He married Catharina van Zeverdonck on 17 February 1658 with whom he had 11 children. After the death of his wife on 24 August 1674 he married Sara Catharina Raeps on 13 June 1697. At the time of his death on 16 April 1681 there were still six minor children alive: Anna Catharina, Marie Isabella, Gaspar Peeter, Maria Magdalena, Petronella and (from the second marriage) Balthasar Hyacint. Gaspar and Balthasar Hyacint became still life painters. He was a successful artist as demonstrated by the fact that his estate included six houses and valuable household effects.

His pupils were his oldest son Gaspar Peeter, Gillis Vinck the younger, Joris Carpentero, Norbertus Beeckmans, Norbertus Martini and Jacobus Seldenslach.

==Work==
Gaspar Peeter Verbruggen the Elder was known for his flower still lifes and garland paintings. His flower still lifes date from 1654 to 1680.
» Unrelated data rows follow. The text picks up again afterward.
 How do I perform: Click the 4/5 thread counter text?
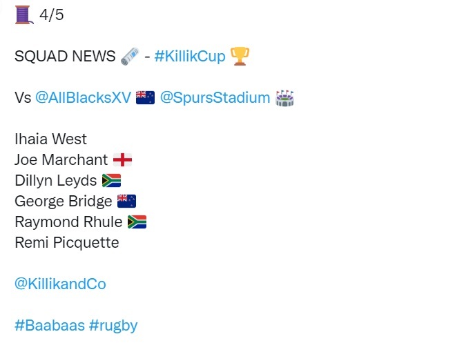(52, 14)
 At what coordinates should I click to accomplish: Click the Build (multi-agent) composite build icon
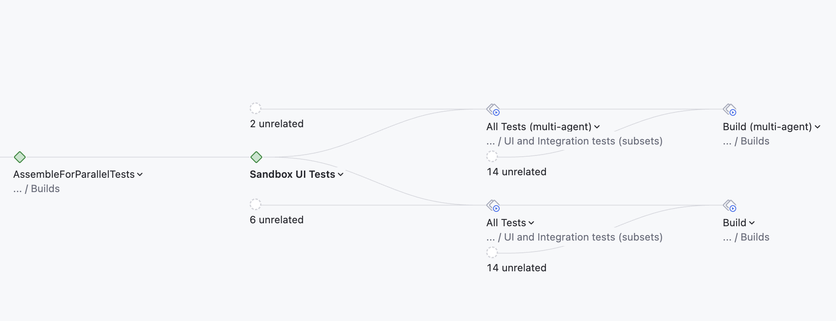pos(730,110)
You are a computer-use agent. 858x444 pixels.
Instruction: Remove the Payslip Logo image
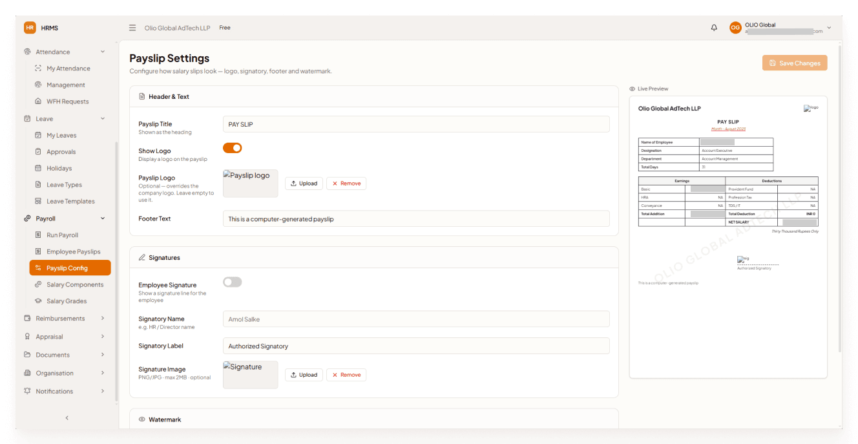click(346, 184)

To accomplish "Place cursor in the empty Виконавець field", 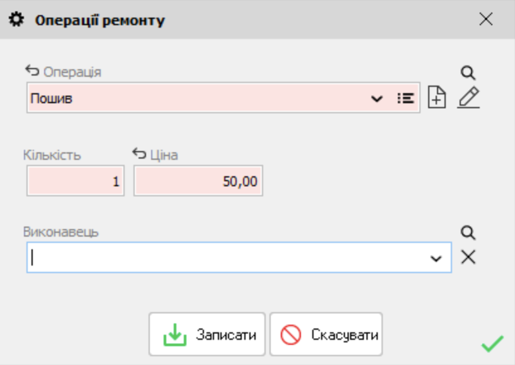I will [x=220, y=258].
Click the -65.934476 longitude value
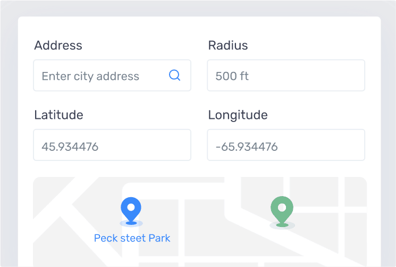 tap(247, 147)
An important portion of Verbruggen's output falls into the category of 'garland paintings'. Garland paintings are a type of still life invented in early 17th century Antwerp by Jan Brueghel the Elder and subsequently practised by leading Flemish still life painters, and in particular Daniel Seghers. Paintings in this genre typically show a flower or, less frequently, fruit garland around a devotional image or portrait. In the later development of the genre, the devotional image is replaced by other subjects such as portraits, mythological subjects and allegorical scenes.

Garland paintings were usually collaborations between a still life and a figure painter. Verbruggen's collaborators on his garland paintings have not been identified but it is believed they included Peter Ykens and Jacobus Ferdinandus Saey. His collaborators painted the figure or figures inside the cartouche while Verbruggen painted the flower garland.